In Gilchrist (1994), a former hell-fire preacher goes on the run from Ulster to Spain with the church funds.

The Smoke King (1998) is set in the Second World War:
RUC officer Denis Lawlor investigates the double murder of a local publican and a military policeman from a nearby US Army camp. Black soldier Willie Washington is an innocent suspect who panics and flees to an island.
A Far Cry (2012) tells the story of Walker, a casual painter on a new Bristol housing development.

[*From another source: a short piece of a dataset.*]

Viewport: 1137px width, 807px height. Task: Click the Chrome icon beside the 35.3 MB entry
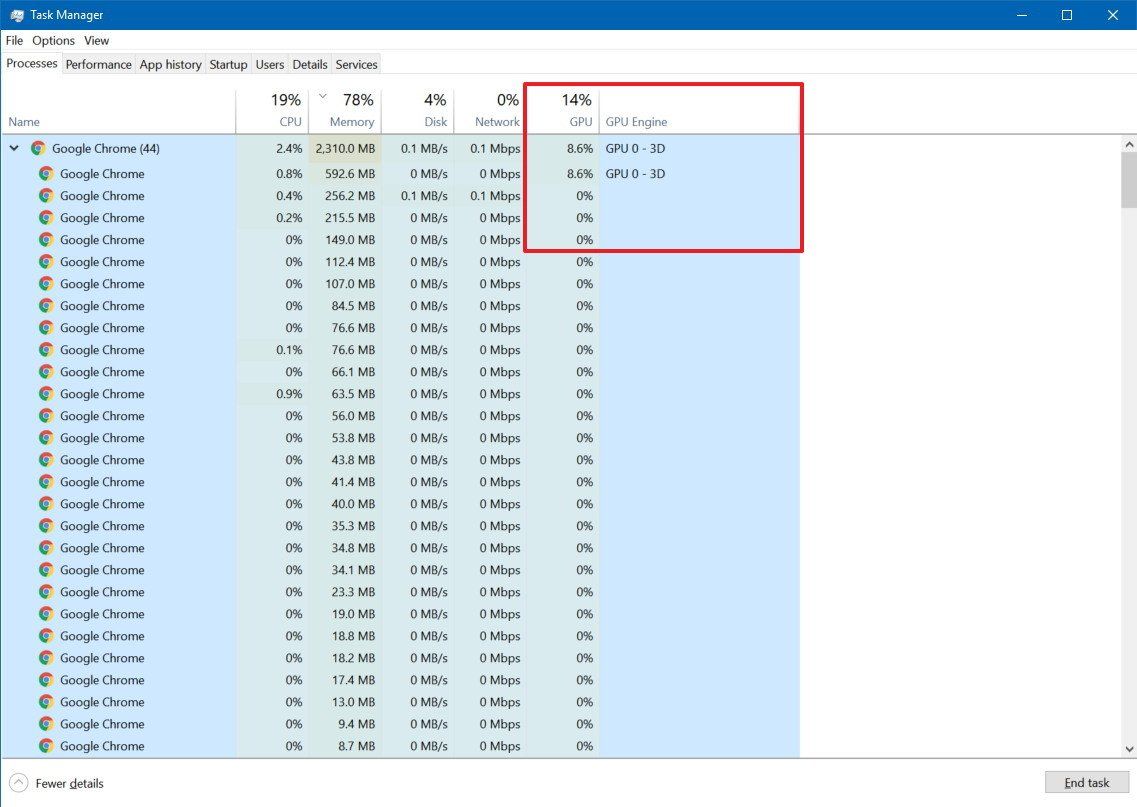click(x=45, y=526)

Each night after his partner and her child go to bed, Walker sits staring at the blank TV screen, haunted by images of the small East Antrim village he left behind and his terrible act to protect his friends from local paramilitaries.

Seeking Mr Hare (2013) takes up the story of Irish mass murderer William Hare (of Burke and Hare infamy) after he is freed from a Scottish prison and flees his past through the English countryside and finally across to Ireland.
"Nearly all my work is set in Northern Ireland, and when beyond, as in London, the West Country, or even Spain, the characters and their concerns are still directly influenced by their home place."
- Maurice Leitch, interviewed by the Troubles Archive

About the author


Leitch comes from a Protestant background and was born in Muckamore in County Antrim in 1933 and educated in Belfast. After a short spell teaching he joined BBC Northern Ireland in 1960 as a producer/writer.

In 1970 he moved to London to the BBC's radio drama department. From 1977 he was editor of Radio Four's Book at Bedtime, until leaving in 1989 to write full-time. Besides his novels and short stories, Leitch's work includes many dramas, screenplays and radio and TV documentaries.